> [EXERCISE] Scan the records beneath this line for the line holding "Screen dimensions: 1227x824" and the line holding "Given: Check the LineNo field checkbox", then transcribe exactly those two and all lines between.

> [AVAILABLE DATA]
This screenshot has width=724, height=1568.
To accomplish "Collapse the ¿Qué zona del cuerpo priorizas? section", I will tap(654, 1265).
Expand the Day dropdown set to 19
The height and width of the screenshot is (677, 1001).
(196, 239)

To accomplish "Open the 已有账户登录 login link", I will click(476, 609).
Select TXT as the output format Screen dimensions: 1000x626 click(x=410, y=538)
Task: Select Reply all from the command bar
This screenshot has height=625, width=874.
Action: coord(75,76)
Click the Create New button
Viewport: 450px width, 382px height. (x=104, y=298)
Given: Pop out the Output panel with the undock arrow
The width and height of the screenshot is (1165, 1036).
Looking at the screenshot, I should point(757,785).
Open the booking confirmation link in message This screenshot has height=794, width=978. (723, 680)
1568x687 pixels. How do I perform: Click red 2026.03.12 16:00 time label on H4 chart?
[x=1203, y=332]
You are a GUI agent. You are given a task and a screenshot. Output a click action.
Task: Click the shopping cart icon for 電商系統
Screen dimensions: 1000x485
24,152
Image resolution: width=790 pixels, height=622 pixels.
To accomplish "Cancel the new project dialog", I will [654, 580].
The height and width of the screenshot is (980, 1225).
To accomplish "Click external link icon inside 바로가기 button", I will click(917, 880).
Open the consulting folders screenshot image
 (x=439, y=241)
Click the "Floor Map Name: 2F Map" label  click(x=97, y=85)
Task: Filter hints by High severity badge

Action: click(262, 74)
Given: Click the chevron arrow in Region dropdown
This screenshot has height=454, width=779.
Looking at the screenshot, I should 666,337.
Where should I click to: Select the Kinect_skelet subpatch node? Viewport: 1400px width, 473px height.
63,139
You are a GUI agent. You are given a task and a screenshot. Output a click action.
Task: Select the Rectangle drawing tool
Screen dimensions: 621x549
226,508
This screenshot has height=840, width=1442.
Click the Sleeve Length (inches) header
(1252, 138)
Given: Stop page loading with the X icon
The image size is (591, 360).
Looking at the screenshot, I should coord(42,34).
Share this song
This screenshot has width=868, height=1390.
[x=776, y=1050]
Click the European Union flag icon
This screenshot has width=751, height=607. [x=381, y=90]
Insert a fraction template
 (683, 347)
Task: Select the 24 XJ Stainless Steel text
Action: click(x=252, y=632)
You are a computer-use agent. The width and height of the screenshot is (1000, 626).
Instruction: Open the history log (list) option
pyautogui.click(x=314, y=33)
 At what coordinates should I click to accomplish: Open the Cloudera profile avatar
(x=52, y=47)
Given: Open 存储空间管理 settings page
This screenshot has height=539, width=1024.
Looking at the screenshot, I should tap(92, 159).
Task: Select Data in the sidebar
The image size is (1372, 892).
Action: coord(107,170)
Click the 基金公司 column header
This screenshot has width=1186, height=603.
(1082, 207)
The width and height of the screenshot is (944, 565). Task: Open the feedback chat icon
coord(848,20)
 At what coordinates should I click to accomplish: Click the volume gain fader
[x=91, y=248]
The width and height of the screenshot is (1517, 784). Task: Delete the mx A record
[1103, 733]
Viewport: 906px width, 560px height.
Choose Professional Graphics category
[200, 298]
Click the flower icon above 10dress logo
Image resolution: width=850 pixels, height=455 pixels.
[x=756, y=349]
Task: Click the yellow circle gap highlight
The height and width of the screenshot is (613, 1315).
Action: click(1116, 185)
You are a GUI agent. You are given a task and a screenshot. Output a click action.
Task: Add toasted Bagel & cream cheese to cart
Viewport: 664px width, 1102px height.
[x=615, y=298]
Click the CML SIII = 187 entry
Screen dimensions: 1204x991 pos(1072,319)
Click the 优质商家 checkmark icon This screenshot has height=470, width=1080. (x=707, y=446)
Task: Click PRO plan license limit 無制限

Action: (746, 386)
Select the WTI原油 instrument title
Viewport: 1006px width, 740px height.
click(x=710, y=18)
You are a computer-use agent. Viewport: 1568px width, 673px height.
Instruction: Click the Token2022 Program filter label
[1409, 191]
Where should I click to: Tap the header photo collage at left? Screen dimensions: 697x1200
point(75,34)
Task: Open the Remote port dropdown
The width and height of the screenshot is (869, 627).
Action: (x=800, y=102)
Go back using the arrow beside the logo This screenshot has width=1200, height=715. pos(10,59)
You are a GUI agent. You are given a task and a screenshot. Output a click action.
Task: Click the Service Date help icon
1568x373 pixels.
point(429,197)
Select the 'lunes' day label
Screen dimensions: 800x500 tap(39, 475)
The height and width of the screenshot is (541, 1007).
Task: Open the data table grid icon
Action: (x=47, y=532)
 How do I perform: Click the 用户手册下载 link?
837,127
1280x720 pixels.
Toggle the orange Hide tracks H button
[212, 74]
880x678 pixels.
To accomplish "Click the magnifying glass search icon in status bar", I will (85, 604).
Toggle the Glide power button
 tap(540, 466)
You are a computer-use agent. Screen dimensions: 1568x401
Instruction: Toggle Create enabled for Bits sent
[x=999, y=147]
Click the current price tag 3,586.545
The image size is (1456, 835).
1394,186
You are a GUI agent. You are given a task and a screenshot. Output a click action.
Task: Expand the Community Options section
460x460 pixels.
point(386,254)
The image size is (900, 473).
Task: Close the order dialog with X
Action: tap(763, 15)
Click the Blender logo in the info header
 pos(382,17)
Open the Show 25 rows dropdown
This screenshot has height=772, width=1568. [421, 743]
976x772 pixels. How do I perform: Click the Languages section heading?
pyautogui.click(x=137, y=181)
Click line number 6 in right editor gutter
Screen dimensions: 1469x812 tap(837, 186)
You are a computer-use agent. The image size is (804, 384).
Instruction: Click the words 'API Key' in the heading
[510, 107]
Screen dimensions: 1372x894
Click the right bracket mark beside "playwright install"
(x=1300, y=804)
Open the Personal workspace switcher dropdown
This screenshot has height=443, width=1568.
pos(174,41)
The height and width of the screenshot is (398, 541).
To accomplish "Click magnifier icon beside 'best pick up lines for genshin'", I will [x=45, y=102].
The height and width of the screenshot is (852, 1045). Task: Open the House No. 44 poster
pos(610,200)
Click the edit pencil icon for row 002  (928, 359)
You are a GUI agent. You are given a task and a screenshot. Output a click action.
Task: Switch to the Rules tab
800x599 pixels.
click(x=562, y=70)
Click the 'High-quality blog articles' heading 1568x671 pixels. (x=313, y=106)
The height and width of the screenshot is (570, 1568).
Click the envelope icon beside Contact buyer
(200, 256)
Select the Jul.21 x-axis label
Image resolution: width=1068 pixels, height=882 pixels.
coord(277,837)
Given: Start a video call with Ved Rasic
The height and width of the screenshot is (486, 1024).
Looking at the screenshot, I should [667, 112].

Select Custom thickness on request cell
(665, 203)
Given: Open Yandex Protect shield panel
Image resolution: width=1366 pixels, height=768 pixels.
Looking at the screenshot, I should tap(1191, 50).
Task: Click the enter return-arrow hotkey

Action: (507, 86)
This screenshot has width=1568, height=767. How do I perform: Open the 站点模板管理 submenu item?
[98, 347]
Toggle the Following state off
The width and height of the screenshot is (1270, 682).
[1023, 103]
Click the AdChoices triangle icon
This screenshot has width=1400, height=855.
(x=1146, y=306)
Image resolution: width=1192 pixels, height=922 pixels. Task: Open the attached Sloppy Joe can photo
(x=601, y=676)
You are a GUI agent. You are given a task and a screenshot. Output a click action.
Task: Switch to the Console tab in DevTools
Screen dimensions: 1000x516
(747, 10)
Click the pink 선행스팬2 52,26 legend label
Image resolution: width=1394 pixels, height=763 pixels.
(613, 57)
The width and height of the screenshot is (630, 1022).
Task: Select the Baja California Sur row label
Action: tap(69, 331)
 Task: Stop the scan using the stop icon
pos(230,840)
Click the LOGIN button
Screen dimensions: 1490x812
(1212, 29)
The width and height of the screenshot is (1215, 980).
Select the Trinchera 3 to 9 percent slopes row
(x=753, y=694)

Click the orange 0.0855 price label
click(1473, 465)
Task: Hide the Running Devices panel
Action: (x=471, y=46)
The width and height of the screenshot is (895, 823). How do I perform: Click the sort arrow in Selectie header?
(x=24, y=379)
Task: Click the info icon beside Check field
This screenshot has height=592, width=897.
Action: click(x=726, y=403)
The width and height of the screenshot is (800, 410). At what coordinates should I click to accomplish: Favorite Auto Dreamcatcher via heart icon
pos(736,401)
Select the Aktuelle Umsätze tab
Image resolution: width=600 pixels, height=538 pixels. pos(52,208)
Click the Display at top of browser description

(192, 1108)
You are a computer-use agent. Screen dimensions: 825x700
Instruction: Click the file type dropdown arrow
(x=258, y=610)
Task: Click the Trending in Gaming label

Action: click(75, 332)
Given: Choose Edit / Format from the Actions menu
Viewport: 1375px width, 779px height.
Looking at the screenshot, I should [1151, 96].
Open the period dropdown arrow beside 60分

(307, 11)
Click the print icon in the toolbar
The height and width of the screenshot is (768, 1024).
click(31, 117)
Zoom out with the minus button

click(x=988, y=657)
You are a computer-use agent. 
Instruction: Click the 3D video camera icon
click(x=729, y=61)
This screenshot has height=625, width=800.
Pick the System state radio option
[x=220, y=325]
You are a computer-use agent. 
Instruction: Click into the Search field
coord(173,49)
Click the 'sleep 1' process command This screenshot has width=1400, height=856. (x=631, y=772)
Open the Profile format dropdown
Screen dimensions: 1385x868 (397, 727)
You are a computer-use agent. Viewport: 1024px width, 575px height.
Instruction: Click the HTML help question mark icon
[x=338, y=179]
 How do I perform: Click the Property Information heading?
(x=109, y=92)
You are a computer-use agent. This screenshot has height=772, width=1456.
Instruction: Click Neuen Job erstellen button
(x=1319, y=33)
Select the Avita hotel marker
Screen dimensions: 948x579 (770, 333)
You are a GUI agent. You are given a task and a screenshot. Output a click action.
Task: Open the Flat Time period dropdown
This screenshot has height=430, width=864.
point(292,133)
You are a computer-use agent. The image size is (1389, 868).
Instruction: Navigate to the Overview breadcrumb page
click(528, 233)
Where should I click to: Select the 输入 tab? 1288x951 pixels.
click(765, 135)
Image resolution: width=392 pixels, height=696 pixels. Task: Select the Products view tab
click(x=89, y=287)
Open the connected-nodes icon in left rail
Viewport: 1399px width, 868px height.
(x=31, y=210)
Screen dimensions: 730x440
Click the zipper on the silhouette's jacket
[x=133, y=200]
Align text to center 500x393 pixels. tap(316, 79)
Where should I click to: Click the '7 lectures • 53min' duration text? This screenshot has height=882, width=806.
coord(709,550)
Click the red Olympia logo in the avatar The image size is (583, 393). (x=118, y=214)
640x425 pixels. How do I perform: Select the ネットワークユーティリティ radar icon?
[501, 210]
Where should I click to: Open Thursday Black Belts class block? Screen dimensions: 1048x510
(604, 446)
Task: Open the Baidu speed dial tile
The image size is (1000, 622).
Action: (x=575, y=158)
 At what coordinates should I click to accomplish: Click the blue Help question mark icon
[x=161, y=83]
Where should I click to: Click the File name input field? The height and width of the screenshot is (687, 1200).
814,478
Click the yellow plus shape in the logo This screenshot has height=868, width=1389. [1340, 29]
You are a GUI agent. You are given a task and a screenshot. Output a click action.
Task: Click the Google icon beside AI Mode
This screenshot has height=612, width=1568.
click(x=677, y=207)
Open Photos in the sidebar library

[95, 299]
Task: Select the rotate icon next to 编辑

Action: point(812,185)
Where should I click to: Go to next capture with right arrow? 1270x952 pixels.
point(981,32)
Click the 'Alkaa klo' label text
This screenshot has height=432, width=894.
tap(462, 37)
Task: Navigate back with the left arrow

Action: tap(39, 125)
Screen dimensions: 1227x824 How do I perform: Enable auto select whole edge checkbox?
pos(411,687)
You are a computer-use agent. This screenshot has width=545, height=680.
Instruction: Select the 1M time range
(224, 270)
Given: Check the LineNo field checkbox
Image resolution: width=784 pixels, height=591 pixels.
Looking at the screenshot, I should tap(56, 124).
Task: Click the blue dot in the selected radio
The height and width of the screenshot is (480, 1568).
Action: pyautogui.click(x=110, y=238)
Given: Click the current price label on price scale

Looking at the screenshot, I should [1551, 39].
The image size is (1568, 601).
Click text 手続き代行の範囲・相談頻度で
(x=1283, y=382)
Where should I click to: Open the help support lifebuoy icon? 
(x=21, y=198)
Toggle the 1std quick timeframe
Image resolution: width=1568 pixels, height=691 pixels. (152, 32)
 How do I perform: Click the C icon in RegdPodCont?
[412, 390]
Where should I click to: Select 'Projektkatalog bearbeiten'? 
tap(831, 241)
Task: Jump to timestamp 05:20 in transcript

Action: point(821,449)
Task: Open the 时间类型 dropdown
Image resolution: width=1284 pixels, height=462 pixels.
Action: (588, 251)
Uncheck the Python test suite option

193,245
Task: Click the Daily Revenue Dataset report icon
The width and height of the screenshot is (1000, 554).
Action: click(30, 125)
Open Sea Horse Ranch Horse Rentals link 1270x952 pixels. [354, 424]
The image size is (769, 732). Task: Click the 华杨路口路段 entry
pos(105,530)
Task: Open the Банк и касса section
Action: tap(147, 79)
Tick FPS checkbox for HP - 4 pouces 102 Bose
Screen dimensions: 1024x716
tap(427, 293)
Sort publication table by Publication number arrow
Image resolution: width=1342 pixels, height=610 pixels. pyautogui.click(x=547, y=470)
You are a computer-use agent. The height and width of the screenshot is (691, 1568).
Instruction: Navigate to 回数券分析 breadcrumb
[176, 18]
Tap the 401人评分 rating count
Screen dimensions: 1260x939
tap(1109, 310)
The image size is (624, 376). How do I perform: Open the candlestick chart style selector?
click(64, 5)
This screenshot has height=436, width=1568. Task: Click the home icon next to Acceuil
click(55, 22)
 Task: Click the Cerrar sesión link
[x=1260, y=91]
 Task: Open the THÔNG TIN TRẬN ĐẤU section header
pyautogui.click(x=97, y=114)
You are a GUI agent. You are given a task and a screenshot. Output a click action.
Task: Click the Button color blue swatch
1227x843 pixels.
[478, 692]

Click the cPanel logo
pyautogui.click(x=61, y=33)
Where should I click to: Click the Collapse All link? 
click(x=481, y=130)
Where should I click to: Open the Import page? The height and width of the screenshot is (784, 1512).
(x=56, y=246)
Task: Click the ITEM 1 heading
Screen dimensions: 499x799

> [OUTPUT FOR THIS TASK]
Screen dimensions: 1227x824 How do I perform: Enable auto select whole edge checkbox?
pos(411,687)
You are a computer-use agent. This screenshot has width=545, height=680.
Instruction: Select the 1M time range
(224, 270)
Given: Check the LineNo field checkbox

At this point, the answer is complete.